Advanced Computational Tool Paves Way for Diagnostic Tests to Detect Hidden Genetic Mutations

Identifying genetic mutations at the protein level has long been a barrier in the field of proteogenomics, limiting scientists’ ability to fully understand disease mechanisms such as cancer or neurodegeneration. Traditional proteomic tools often miss the diversity of protein variations, particularly complex changes, making it difficult to detect disease-related alterations. To address this gap, researchers have developed an advanced computational tool that enhances the identification of variant peptides, offering a more precise and comprehensive view of protein diversity.

Developed by scientists at UCLA (Los Angeles, CA, USA) and the University of Toronto (Toronto, ON, Canada), the tool, named moPepGen, is designed to detect previously invisible protein changes associated with genetic mutations. The tool, introduced in the journal Nature Biotechnology, aims to deepen understanding of how genetic changes impact protein structure and function across various diseases, including cancer and neurodegenerative disorders. moPepGen improves detection by using a graph-based computational framework capable of processing a wide range of genetic changes. Unlike existing tools that primarily detect basic mutations such as single amino acid substitutions, moPepGen can identify complex variations resulting from alternative splicing, circular RNAs, gene fusions, and RNA editing. By systematically modelling gene expression and protein translation, it expands the capacity to uncover hidden protein variants, significantly increasing analytical depth and accuracy.
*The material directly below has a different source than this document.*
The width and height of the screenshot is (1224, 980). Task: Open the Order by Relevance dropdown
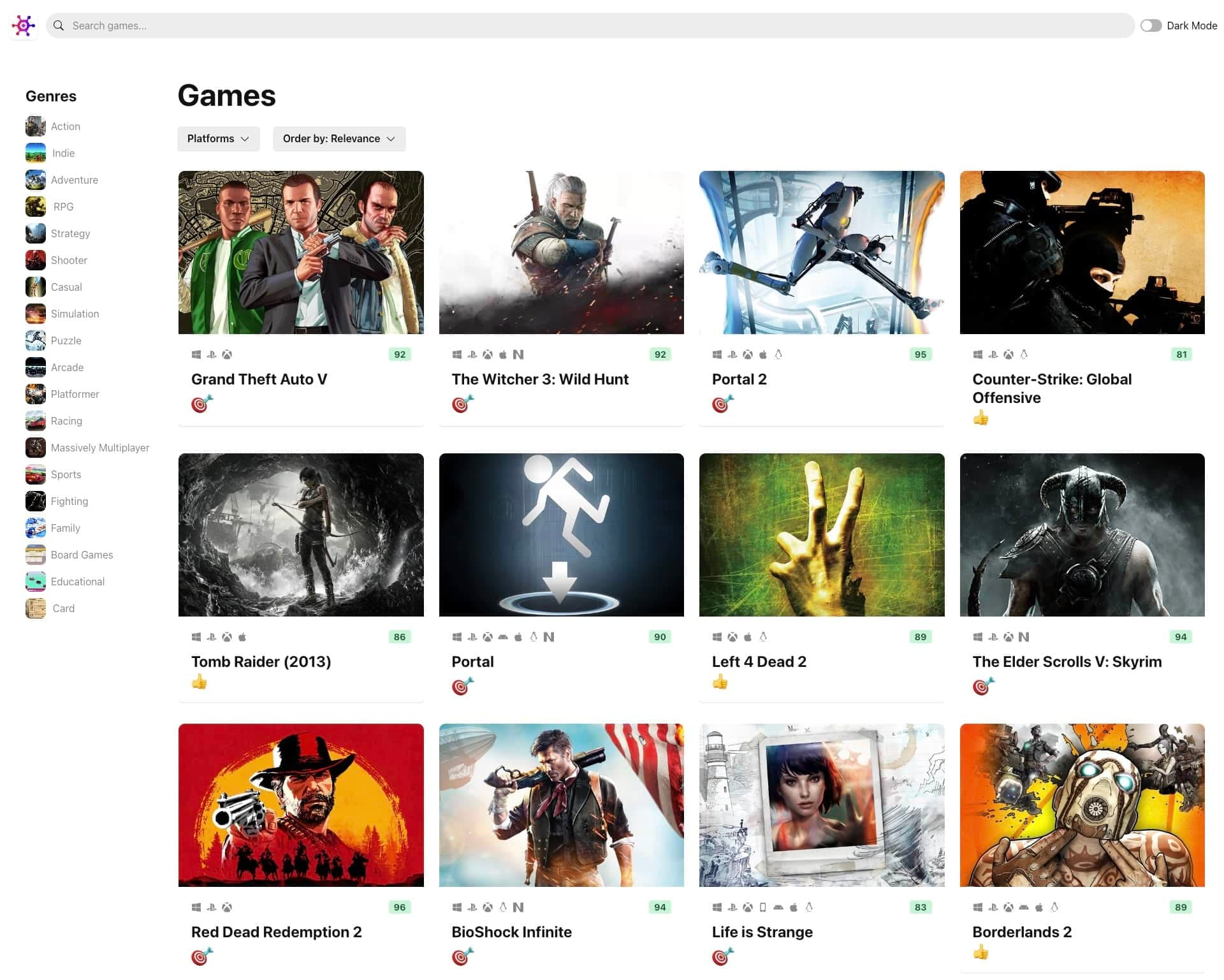click(338, 138)
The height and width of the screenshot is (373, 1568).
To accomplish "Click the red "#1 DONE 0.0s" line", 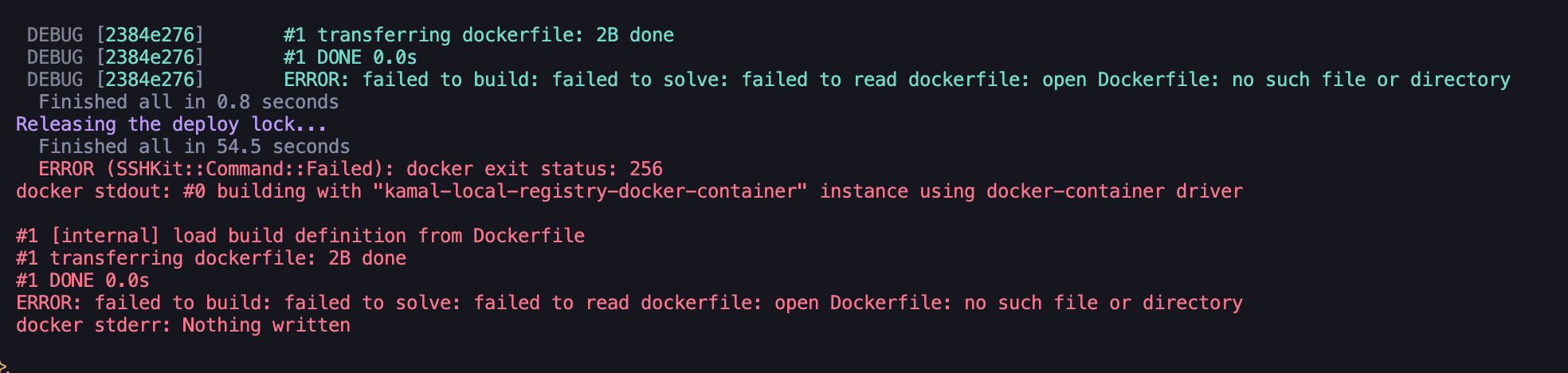I will pos(82,281).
The algorithm works rapidly, even when analyzing massive amounts of data, and is designed to function across multiple technologies and species. The researchers validated moPepGen using proteogenomic datasets from five prostate tumors, eight kidney tumors, and 376 cell lines. The tool successfully identified protein variants linked to genetic mutations and molecular alterations that previous methods failed to detect. It demonstrated four times greater sensitivity than older approaches, uncovering a higher number of unique variant peptides. These findings highlight moPepGen’s potential to improve the detection of disease-associated mutations and its value in translational research. One of the most promising applications of moPepGen is in immunotherapy. By identifying cancer-specific variant peptides, the tool can help pinpoint neoantigen candidates, which are essential for creating personalized cancer vaccines and cell-based therapies. moPepGen is freely available and designed to integrate into existing proteomics workflows, making it a scalable and accessible solution for research labs worldwide.

“By making it easier to analyze complex protein variations, moPepGen has the potential to advance research in cancer, neurodegenerative diseases, and other fields where understanding protein diversity is critical,” said Paul Boutros, PhD, co-senior author of the study. “It bridges the gap between genetic data and real-world protein expression, unlocking new possibilities in precision medicine and beyond.”